Falling prices in China reinforced fears of the slowdown in the world’s second-largest economy, highlighting sluggish consumer demand and over-extended factories. Consumer prices fell 0.5 per cent in March from the previous month, producer prices remained in deflationary territory for a 25th-consecutive month, according to figures published by the national bureau of statistics on Friday.

German Wholesale prices in March 2014: 1.7% on March 2013

As reported by the Federal Statistical Office (Destatis), the selling prices in wholesale trade decreased by 1.7% in March 2014 from the corresponding month of the preceding year. In February 2014 and in January 2014 the annual rates of change were –1.8% and –1.7%, respectively. From February 2014 to March 2014 the index did not change.

German Consumer prices in March 2014: +1.0% on March 2013

Consumer prices in Germany rose by 1.0% in March 2014 compared with March 2013. In February 2014, the inflation rate as measured by the consumer price index had stood at +1.2% and in January 2014 at +1.3%. The slowdown in inflation thus continued. The last time an inflation rate of +1.0% was observed was in August 2010. Compared with February 2014, the consumer price index rose by 0.3% in March 2014. The Federal Statistical Office (Destatis) thus confirms its provisional results of 28 March 2014. As in the previous months, the low inflation rate was due to falling mineral oil product prices -4.2%, of which heating oil.

Fitch Revises Outlook on Portugal to Positive; Affirms at ‘BB+’

Fitch Ratings has revised the Outlook on Portugal’s Long-term foreign and local currency Issuer Default Rating (IDRs) to Positive from Negative and affirmed the IDRs at ‘BB+’. The agency has also affirmed Portugal’s Short-term foreign-currency IDR at ‘B’ and Country Ceiling at ‘A+’. KEY RATING DRIVERS The revision of the Outlook on Portugal’s IDRs to Positive reflects the following key rating drivers and their relative weights: High Portugal is making good progress in reducing its budget deficit. The 2013 fiscal performance exceeded Fitch’s expectations and outperformed the IMF-EU programme targets, even excluding one-off factors.

Market overview at 9:00 am UK time

The ASX 200 closed down 0.95%, the CSI 300 down 0.14%, the Hang Seng down 0.65% and the Nikkei was down 2.38%. In Europe, at the time of writing, the euro STOXX is down 0.65%, the CAC is down 0.78%, the DAX down 0.77% and the UK FTSE is down 0.73%. Looking towards the New York open the DJIA equity index future is up 0.18%, the SPX future is up 0.20% and the NASDAQ  future is up 0.22%.

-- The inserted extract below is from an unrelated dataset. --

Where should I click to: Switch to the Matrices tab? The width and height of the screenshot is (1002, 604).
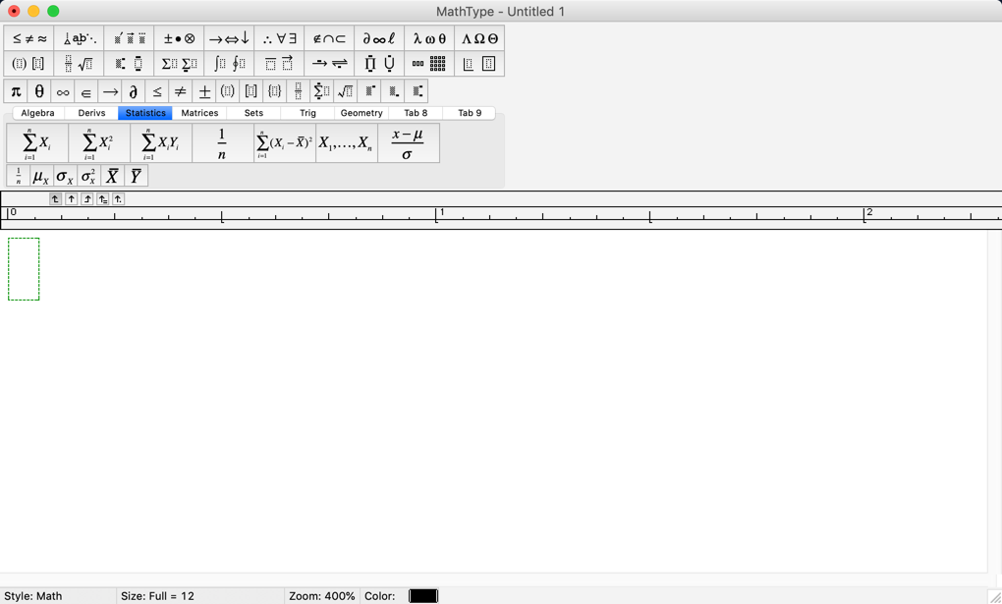pos(199,112)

NYMEX WTI oil is down by 0.15% at $103.25 per barrel, NYMEX nat gas is up 0.28% at $4.67 per therm. COMEX gold is down 0.24% at $1317.30 per ounce with silver on COMEX down 0.65% at $19.96 per ounce.

Forex focus

The greenback traded at $1.3892 per euro from $1.3886 yesterday, having slid 1.4 percent this week. The yen weakened 0.1 percent to 141.18 per euro and lost 0.1 percent to 101.62 per dollar. Japan’s currency has gained 0.3 percent versus the euro this week and strengthened 1.6 percent against the dollar. The dollar was set for the biggest weekly slide in eight months against a basket of its major peers as the Federal Reserve’s meeting minutes damped speculation that U.S. interest rates will rise.

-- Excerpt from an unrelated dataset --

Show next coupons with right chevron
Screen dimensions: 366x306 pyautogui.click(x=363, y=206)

The Aussie declined 0.4 percent to 93.74 U.S. cents, trimming a weekly advance to 0.9 percent. New Zealand’s kiwi dollar fell 0.3 percent to 86.57 cents, still 0.7 percent higher than a week earlier. The MSCI Asia Pacific Index of shares retreated 1 percent, following a 2.1 percent drop in the Standard & Poor’s 500 Index in New York.

Bonds briefing

Benchmark 10-year notes yielded 2.65 percent early in London. The price of the 2.75 percent security due in February 2024 was 100 7/8. The yield has declined seven basis points this week, the most since the period ended March 14th. Japan’s 10-year yield was little changed at 0.60 percent. Australia’s fell for a third day to 4.01 percent. Treasuries headed for the biggest weekly gain in a month after the Federal Reserve damped speculation policy makers are preparing to raise interest rates.